The Election Restriction Bill
By far the biggest story is the passage of a massive bill highly prioritized by Republicans that restricts voter access and empowers poll watchers. Based on completely unsubstantiated claims of massive voter fraud, the bill does away with drive-thru voting, makes it harder to sign up to vote by mail, and keeps election workers from curtailing the actions of poll watchers that may try to intimidate voters. The fact that this bill almost exclusively targets voting practices faced by minorities and marginalized people led to widespread opposition and the Democratic walkout that prevent the House from coming to a quorum. With the return of three Houston Democrats, that barrier was breached, and the bill was passed.
Red Meat Bills
The legislative agenda was a veritable buffet of socially regressive red meat favored by the far right. Many of these ended up passing. These include a bill restricting the way teachers can speak about the role of white supremacy in history in public schools, bans on certain types of birth control pills, a massive cash infusion for border security, and a bill designed to punish social media companies for moderating content. The latter is part of a long-running Republican belief that conservative speech is being censored on Facebook and Twitter, culminating with the suspension of accounts associated with former President Donald Trump.

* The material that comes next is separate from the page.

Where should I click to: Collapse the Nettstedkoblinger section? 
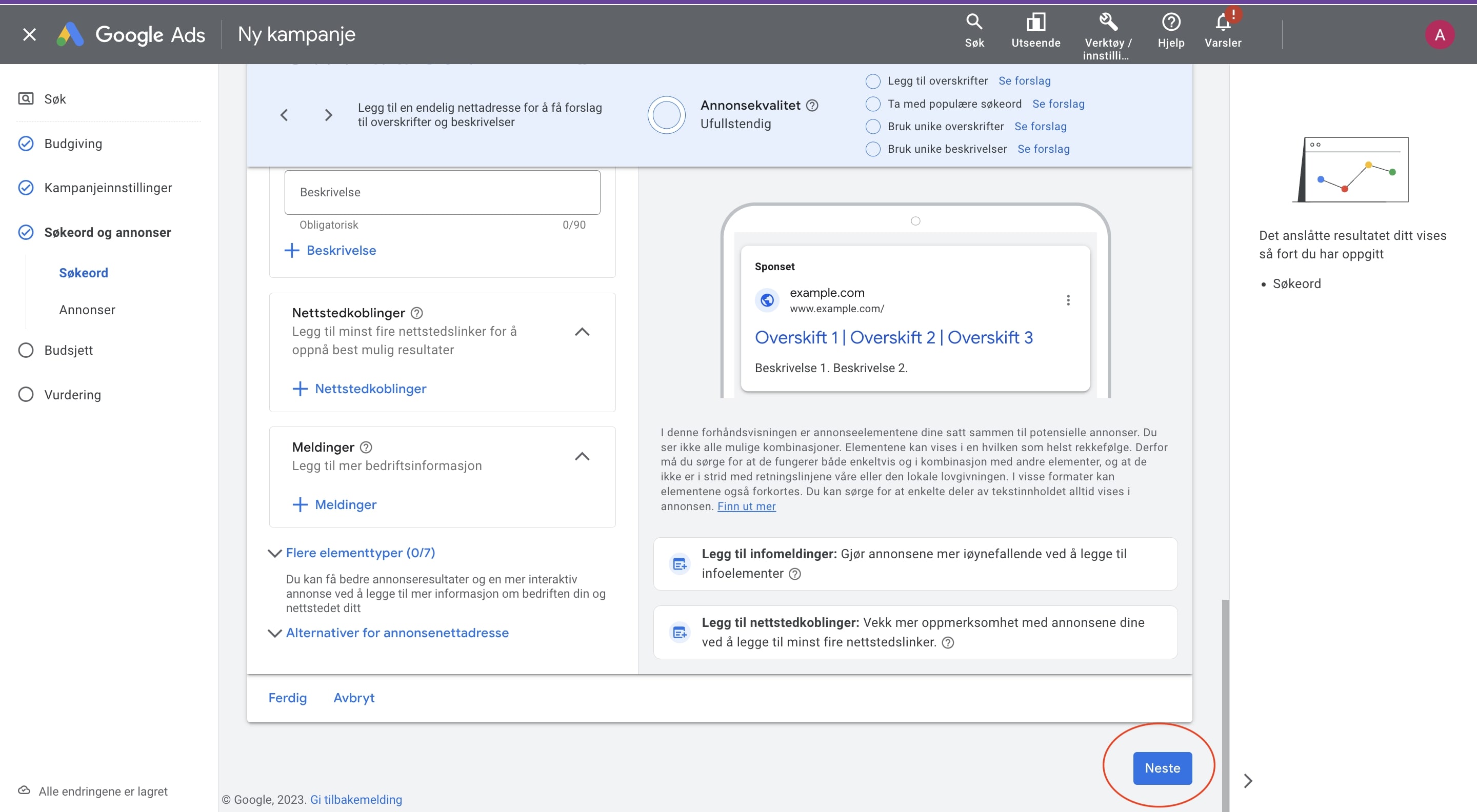[x=582, y=332]
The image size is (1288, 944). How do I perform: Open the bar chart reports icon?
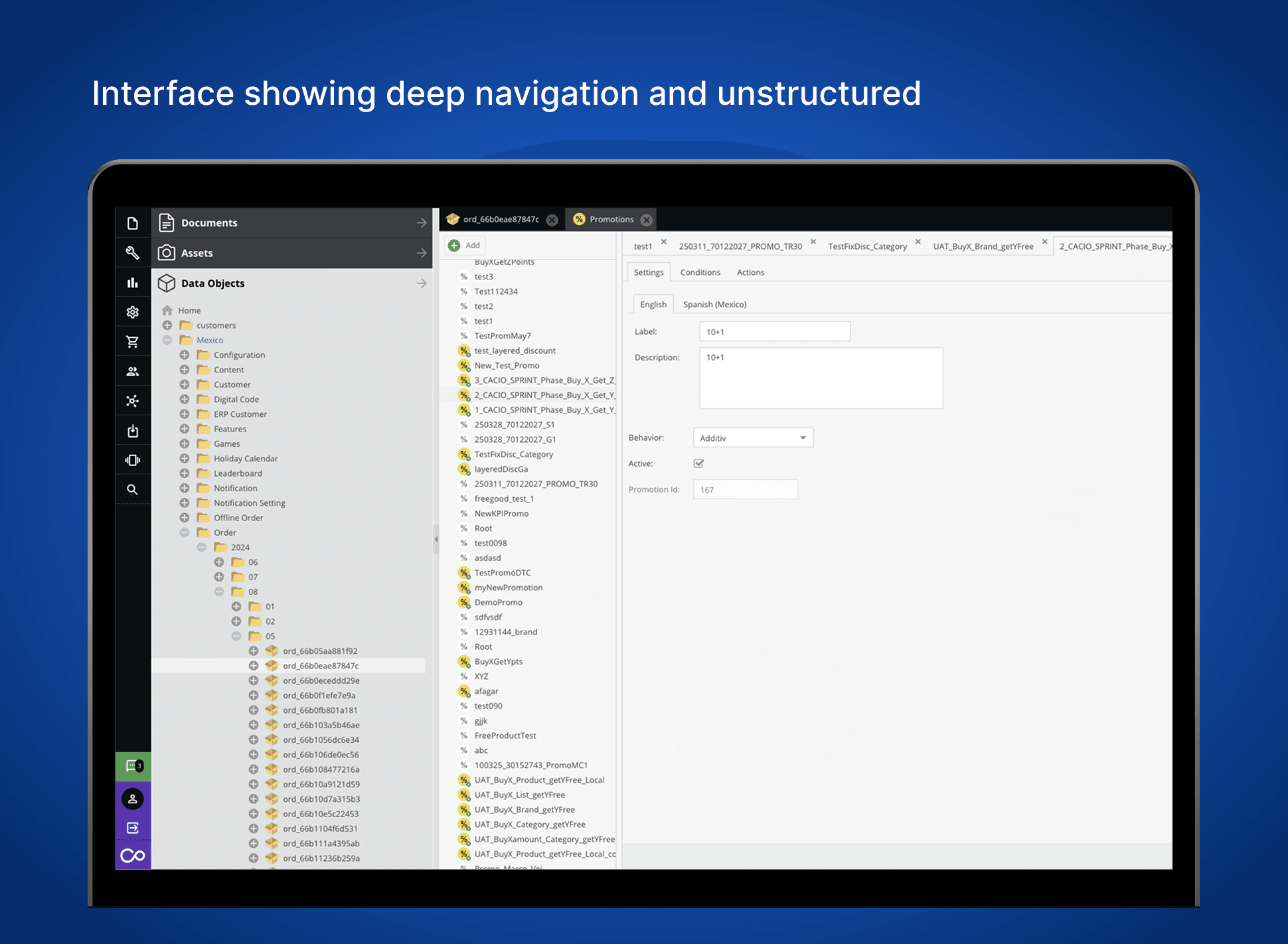click(x=132, y=283)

At least one of these social injustice bills failed to make it over the line. The proposed ban of high school trans athletes competing under their current gender rather than the one they were assigned at birth was unable to make it out of committee in the House. The issue is likely to make it into the next special session, though with the amount of work involved in redistricting it’s possible that it will not pass then either.
No Electrical Reform
The most conspicuous item missing from Governor Greg Abbott’s agenda in the second special session was any sort of electrical grid reform. The issue was a major public concern following the devastating power outages during Winter Storm Uri that left millions of Texans without electricity for days in freezing temperatures as dozens of people dead.
Obsessed as the governor has been with proving his far-right bonafides now that a 2022 primary challenger has arisen in the form of Texas GOP Chair Allen West, it’s possible that his hands-off approach to fix the Texas power grid with another winter coming will severely hurt him, especially should another storm happen. The fact that Abbott has raked in huge donations from energy companies, who made millions during the blackouts, is another possible explanation for why he has failed to tackle the problem.
Overall, it was an extremely busy session for the legislature despite the late start on much of the work from the absent Democrats. Republicans managed to push through far-right bills with few concessions. What Abbott will try to make happen in the next session will likely be buoyed by his successes with the previous one.